Reproduce the lines from the line containing "Task: Click the hamburger menu icon" to the line containing "Action: point(168,479)", with both of those lines included.
[START OF Data shown]
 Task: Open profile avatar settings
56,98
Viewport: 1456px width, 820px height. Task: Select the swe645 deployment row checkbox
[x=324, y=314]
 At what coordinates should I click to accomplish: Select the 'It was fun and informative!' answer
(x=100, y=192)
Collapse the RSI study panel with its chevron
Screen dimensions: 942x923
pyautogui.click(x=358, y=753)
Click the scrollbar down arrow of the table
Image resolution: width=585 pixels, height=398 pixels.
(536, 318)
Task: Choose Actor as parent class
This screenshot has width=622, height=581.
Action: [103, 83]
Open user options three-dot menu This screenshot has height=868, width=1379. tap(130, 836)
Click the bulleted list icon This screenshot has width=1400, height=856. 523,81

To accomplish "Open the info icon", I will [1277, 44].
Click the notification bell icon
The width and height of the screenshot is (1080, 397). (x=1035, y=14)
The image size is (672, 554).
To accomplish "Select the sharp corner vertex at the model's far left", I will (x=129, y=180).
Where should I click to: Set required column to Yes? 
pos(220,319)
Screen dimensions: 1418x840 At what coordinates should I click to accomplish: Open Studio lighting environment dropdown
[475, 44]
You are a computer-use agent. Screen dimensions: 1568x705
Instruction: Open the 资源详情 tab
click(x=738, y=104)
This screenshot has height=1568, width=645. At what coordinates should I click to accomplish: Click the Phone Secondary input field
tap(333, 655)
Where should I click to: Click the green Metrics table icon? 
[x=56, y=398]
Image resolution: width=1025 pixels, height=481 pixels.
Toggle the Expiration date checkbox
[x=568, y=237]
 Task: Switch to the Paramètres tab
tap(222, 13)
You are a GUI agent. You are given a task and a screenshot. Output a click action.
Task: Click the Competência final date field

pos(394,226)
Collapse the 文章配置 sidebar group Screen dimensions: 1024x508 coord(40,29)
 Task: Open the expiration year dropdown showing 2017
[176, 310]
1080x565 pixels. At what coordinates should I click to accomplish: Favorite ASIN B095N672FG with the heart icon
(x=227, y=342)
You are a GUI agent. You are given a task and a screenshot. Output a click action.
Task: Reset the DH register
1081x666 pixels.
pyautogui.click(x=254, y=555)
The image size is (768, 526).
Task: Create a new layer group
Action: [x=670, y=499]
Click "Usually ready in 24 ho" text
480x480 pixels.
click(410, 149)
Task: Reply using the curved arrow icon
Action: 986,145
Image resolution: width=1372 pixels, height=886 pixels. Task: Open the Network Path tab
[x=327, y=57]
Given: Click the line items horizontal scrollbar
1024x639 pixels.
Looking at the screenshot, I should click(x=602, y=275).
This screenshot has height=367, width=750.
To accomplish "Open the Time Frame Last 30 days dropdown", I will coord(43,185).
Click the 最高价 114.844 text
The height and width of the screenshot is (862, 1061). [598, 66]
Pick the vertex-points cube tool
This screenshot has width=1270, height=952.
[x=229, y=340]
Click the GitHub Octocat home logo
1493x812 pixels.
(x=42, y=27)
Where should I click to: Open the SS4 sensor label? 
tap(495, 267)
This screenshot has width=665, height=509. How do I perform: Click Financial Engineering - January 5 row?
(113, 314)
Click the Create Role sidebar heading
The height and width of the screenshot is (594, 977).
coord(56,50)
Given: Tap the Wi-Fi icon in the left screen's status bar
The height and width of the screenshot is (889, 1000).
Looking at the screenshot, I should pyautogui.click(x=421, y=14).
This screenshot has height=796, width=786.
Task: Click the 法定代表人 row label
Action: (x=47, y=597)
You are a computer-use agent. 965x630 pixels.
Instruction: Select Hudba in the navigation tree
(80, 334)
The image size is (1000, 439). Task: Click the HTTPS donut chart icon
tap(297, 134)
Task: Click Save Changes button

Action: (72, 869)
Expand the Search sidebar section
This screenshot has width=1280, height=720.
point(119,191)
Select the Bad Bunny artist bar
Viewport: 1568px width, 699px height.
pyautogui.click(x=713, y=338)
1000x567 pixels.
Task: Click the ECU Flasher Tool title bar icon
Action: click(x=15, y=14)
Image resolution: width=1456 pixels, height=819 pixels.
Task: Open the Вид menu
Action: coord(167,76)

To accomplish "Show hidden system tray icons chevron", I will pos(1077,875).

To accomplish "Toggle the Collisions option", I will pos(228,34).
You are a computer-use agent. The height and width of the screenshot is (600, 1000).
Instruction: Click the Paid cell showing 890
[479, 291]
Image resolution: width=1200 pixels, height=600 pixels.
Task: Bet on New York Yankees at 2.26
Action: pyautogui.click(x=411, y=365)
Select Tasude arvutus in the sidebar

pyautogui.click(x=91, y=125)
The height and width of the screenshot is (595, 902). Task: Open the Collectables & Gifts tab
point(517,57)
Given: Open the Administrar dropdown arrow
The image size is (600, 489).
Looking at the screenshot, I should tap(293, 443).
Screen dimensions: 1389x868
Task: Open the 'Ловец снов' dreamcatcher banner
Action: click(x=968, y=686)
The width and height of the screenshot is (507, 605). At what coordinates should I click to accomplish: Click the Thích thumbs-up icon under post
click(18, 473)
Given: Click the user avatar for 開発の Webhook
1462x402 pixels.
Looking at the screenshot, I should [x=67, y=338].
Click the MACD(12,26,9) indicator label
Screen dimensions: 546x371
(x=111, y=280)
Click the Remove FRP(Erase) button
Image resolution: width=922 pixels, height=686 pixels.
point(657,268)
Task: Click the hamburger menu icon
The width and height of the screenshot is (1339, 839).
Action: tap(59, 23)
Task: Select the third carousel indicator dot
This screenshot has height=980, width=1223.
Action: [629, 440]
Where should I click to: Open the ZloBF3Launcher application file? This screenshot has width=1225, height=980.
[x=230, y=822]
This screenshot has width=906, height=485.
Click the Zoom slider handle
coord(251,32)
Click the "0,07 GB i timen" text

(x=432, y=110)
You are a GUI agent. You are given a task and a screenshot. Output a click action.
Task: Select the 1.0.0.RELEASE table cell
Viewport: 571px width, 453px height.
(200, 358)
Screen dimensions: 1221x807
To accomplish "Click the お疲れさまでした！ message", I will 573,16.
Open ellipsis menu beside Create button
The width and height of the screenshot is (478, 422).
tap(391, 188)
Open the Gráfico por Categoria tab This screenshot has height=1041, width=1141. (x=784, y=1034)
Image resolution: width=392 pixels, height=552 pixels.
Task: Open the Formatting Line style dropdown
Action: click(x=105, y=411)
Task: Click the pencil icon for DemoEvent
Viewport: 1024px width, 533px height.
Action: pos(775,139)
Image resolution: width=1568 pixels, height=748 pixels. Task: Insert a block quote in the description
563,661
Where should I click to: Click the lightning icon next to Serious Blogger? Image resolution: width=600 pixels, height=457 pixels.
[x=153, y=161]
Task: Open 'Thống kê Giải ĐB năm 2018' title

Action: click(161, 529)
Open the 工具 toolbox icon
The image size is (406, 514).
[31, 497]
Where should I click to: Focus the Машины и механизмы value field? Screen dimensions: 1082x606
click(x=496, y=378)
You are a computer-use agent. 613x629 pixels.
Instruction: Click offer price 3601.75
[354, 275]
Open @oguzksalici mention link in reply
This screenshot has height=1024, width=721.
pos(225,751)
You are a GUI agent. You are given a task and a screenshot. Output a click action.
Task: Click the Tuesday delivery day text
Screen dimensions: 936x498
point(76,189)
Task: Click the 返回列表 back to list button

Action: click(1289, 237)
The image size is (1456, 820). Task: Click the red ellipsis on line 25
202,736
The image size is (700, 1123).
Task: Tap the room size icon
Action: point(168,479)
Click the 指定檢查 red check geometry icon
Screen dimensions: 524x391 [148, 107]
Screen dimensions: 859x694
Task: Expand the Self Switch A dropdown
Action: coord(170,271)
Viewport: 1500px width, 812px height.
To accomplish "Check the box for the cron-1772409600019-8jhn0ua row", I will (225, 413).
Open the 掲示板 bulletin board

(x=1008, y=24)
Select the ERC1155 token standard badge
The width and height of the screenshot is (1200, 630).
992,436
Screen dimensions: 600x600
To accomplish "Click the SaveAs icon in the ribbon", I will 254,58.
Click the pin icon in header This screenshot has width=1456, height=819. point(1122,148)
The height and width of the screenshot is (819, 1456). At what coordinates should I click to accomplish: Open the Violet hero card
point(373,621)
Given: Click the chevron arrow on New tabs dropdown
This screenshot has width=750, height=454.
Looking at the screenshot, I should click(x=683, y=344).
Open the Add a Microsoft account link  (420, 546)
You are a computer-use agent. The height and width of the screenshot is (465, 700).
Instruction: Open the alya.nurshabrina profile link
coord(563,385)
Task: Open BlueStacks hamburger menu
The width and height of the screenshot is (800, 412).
[END OF Data shown]
◆ Result of this task:
Task: Click the hamburger menu icon
The width and height of the screenshot is (1339, 839).
Action: tap(59, 23)
Task: Select the third carousel indicator dot
This screenshot has height=980, width=1223.
Action: [629, 440]
Where should I click to: Open the ZloBF3Launcher application file? This screenshot has width=1225, height=980.
[x=230, y=822]
This screenshot has width=906, height=485.
Click the Zoom slider handle
coord(251,32)
Click the "0,07 GB i timen" text

(x=432, y=110)
You are a GUI agent. You are given a task and a screenshot. Output a click action.
Task: Select the 1.0.0.RELEASE table cell
Viewport: 571px width, 453px height.
(200, 358)
Screen dimensions: 1221x807
To accomplish "Click the お疲れさまでした！ message", I will 573,16.
Open ellipsis menu beside Create button
The width and height of the screenshot is (478, 422).
tap(391, 188)
Open the Gráfico por Categoria tab This screenshot has height=1041, width=1141. (x=784, y=1034)
Image resolution: width=392 pixels, height=552 pixels.
Task: Open the Formatting Line style dropdown
Action: click(x=105, y=411)
Task: Click the pencil icon for DemoEvent
Viewport: 1024px width, 533px height.
Action: pos(775,139)
Image resolution: width=1568 pixels, height=748 pixels. Task: Insert a block quote in the description
563,661
Where should I click to: Click the lightning icon next to Serious Blogger? Image resolution: width=600 pixels, height=457 pixels.
[x=153, y=161]
Task: Open 'Thống kê Giải ĐB năm 2018' title

Action: click(161, 529)
Open the 工具 toolbox icon
The image size is (406, 514).
[31, 497]
Where should I click to: Focus the Машины и механизмы value field? Screen dimensions: 1082x606
click(x=496, y=378)
You are a computer-use agent. 613x629 pixels.
Instruction: Click offer price 3601.75
[354, 275]
Open @oguzksalici mention link in reply
This screenshot has height=1024, width=721.
pos(225,751)
You are a GUI agent. You are given a task and a screenshot. Output a click action.
Task: Click the Tuesday delivery day text
Screen dimensions: 936x498
point(76,189)
Task: Click the 返回列表 back to list button

Action: click(1289, 237)
The image size is (1456, 820). Task: Click the red ellipsis on line 25
202,736
The image size is (700, 1123).
Task: Tap the room size icon
Action: point(168,479)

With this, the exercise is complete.